After being spied on by a mysterious Frank Gallagher lookalike as he picks grass on the moors, he finds Mia playing submarines in the bath with her periscope up – and things get worse from there. Bewildered by Mia’s sexual identity, he starts to question his own and drags up for the impromptu party held to celebrate Eddie’s (Peter Wight) decision to covertly buy the leasehold on the farmhouse.
Levi and his mate cruelly cackle at the sight and poor Ryan runs off to his room, crying. Mia does her best to explain that while she’s always known she was a woman, her son is a boy who will grow up to be a man. It’s one of several poignant moments in this episode – another of which comes when Eddie says, ‘I’ve always wanted a place in the country.’ The look that flashes across her face as she realises her work and home lives are colliding is a masterwork of subtly repressed emotion.
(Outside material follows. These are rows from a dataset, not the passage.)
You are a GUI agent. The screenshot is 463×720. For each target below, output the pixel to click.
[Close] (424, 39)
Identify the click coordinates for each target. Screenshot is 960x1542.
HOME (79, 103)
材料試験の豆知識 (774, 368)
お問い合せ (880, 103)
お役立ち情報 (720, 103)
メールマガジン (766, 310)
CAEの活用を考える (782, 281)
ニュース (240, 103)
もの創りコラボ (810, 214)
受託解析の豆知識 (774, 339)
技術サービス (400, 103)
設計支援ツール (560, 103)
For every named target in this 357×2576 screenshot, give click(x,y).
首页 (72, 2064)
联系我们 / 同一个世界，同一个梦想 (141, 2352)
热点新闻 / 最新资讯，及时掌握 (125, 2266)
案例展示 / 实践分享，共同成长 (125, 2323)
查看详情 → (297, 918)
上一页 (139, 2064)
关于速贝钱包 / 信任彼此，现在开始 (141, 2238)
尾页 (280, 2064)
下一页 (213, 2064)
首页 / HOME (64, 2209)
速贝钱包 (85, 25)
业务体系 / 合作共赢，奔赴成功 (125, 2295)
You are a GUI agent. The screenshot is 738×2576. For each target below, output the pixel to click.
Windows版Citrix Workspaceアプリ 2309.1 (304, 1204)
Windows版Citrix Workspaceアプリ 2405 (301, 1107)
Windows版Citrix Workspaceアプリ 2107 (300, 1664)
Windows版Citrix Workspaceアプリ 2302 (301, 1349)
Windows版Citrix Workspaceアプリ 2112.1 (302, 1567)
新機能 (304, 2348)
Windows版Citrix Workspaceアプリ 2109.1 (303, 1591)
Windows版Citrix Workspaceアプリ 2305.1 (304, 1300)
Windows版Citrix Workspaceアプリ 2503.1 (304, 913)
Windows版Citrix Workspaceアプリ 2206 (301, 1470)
However, the most memorable scene is also the most disconcerting. After an emotional Levi lashes out at her (‘Fuck off, you freak… weirdo!’), Mia returns to the desolate warehouse that used to be her home and polishes off some rosé. Then she puts on a priapic rubber Pinocchio nose and stands in front of the mirror in the buff, punching herself in the cock and crying, ‘I don’t want to be a boy.’
It’s frightening to see such a dispassionate killer lose control in such a way, but Sevigny’s performance is so superb you’re scared for Mia, not of her. It’s certainly enough to render the traces of Wobbling Accent Syndrome that appear when she announces she’s signing the adoption papers totally forgivable.
If Mia’s only predicaments were a momentary intonation malfunction and the metaphor writ large of a fox in the farm’s henhouse, she’d be jigging through Hit & Miss with the carefree abandon she shows when Frank Wilson’s ‘Do I Love You?’ comes on the stereo.
Unfortunately, it isn’t even just her gender, her family and her criminal career that she has to worry about. To complicate things yet further, she’s fallen for buff barman Ben (Jonas Armstrong); and as he doesn’t know the truth about what she keeps in her knickers, their forthcoming date appears doomed to end in more misery. It’s rough on Mia, who we’re rooting for all the way, but it’s yet another layer of intrigue in this compulsive, affecting thriller. Roll on Episode 3.
Aired at 10pm on Tuesday 29th May 2012 on Sky Atlantic.